Rune Berlatih Bersama Agassi Menjelang Mubadala Citi DC Open
Jakarta (BERITA HARIAN ONLINE) – Dimulai dari pesan singkat dan dilanjutkan dengan percakapan telepon, petenis peringkat delapan dunia Holger Rune menjalani sesi latihan selama tiga hari di Washington D.C. dengan mantan petenis nomor satu dunia, Andre Agassi, sebelum ajang Mubadala Citi DC Open digelar.
Rune berupaya menemukan momentum menjelang musim panas di AS di lapangan keras yang penting, dan ia menghubungi Agassi untuk meningkatkan permainannya di lokasi yang sama di mana juara US Open dua kali itu meraih lima dari 60 gelarnya.
“Sangat menyenangkan. Kami telah berkomunikasi untuk beberapa waktu dan kami menghabiskan beberapa hari bersama di Washington, di mana dia membantu saya dengan berbagai hal dan memberikan sudut pandangnya,” ujar petenis asal Denmark itu, dikutip dari ATP, Senin.
“Ini benar-benar mengesankan. Dia orang yang sangat bijak. Saya belum pernah bertemu seseorang yang memiliki pandangan terhadap permainan seperti dia.”
Rune menuturkan bahwa meskipun kerja sama mereka singkat, pengaruh Agassi tetap membuatnya lebih kuat.
“Dia memiliki performa yang luar biasa dan saya juga tampil cukup baik, dan dia memberikan beberapa saran tentang bagaimana saya bisa sedikit lebih baik, serta dalam permainan secara umum,” ungkap Rune.
“Masa kerjanya memang singkat, tetapi dia memberikan wawasan tentang bagaimana dia melihat saya di masa depan, bagaimana dia memandang saya saat ini, dan tentu saja ada banyak hal yang perlu ditingkatkan. Dia membantu saya untuk lebih fokus pada hal-hal yang tepat, bersama pelatih saya, Lars (Christensen). Sangat menyenangkan bisa menghabiskan beberapa hari bersamanya.”
“Saya sudah sering menontonnya di YouTube dan gaya serta cara bermainnya benar-benar luar biasa. Kariernya berbicara untuk dirinya sendiri,” kata petenis berusia 22 tahun itu.
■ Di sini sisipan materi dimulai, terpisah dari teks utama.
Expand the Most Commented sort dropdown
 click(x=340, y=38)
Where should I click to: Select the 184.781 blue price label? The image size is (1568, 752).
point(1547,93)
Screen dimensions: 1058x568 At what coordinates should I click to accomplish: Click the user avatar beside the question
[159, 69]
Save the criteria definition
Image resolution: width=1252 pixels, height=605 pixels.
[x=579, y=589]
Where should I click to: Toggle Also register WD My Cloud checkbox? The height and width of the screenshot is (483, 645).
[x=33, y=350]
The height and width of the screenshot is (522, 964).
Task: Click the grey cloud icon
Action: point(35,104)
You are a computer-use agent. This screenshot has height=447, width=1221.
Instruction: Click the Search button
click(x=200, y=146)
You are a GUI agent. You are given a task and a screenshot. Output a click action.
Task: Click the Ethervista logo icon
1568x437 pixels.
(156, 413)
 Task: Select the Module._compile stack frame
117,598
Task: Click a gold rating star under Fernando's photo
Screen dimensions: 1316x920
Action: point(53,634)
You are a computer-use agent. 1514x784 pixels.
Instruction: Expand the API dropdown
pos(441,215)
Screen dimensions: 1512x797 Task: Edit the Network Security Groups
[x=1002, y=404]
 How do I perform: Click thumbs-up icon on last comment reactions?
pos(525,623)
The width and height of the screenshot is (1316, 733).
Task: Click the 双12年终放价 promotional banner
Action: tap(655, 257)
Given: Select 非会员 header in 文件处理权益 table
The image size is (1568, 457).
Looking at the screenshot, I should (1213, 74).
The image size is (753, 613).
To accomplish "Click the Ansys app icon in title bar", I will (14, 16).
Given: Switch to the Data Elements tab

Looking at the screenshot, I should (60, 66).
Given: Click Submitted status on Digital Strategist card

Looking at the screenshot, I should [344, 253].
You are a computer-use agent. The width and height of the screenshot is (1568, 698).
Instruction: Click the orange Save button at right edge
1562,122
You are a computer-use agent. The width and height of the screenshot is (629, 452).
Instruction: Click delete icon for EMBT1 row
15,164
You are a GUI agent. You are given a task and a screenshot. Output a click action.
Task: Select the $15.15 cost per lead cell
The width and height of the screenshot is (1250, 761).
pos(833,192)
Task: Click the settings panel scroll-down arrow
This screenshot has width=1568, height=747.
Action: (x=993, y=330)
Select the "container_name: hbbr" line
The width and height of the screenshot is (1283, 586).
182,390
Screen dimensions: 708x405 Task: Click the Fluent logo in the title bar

Ketika ditanya apakah ada kemungkinan bekerja sama lagi dengan Agassi di masa depan, mantan pemain peringkat empat dunia itu menjawab, “Dia orang yang luar biasa, jadi tentu saya tertarik.”
Rune kini berada di posisi ke-13 dalam ATP Live Race to Turin setelah mencatatkan rekor 22-14 di Wimbledon. Dia berhasil mengalahkan Carlos Alcaraz untuk memenangkan gelar ATP 500 di Barcelona dan mencapai final ATP Masters 1000 di Indian Wells (kalah dari Jack Draper).
Namun, dia juga mengalami enam kekalahan di putaran awal musim ini, termasuk pada penampilan terakhirnya di Wimbledon, di mana dia kalah dalam lima set melawan Nicolas Jarry.
“Saya mengalami tahun yang cukup fluktuatif. Ada minggu-minggu yang bagus, ada juga yang kurang baik, dan itulah yang sedang saya coba ubah,” kata Rune.
“Saya bersyukur bisa berada di Washington untuk memulai tur AS lebih awal, mendapatkan pertandingan dan ritme yang tepat, dan semoga memberikan dampak positif.”
“Saya sudah memikirkan Turin dengan minggu-minggu penting yang akan datang. Ini adalah kesempatan emas bagi saya karena tidak banyak poin yang perlu dipertahankan,” tambah petenis yang memiliki rekor karier 161-99 tersebut, menurut indeks kemenangan/kekalahan ATP.
Rune telah membagi empat pertemuan head to head dengan Alcaraz dan memenangkan dua dari lima pertemuan dengan Jannik Sinner, namun ia tetap melihat kedua pemain dominan itu berbagi tujuh gelar Grand Slam terakhir, sementara ia belum pernah bertanding di final turnamen major.
“Saat ini jelas ada celah,” ujar Rune.
“Tentu ada pemain, termasuk saya, yang bisa mengalahkan mereka. Tetapi intinya adalah bisa bertanding melawan mereka di final Grand Slam dan final Masters 1000, dan saya pikir masih ada ruang untuk satu pemain lagi.”
Rune memenangkan Paris Masters pada 2022 ketika ia mengalahkan lima petenis Top 10, prestasi yang membuatnya lolos ke ATP Finals. Sejak saat itu, ia menambah dua gelar, yaitu di Munich pada 2023 dan Barcelona tahun ini.
Rune akan memulai kiprahnya di Washington melawan petenis Prancis Alexandre Muller atau seorang pemain kualifikasi.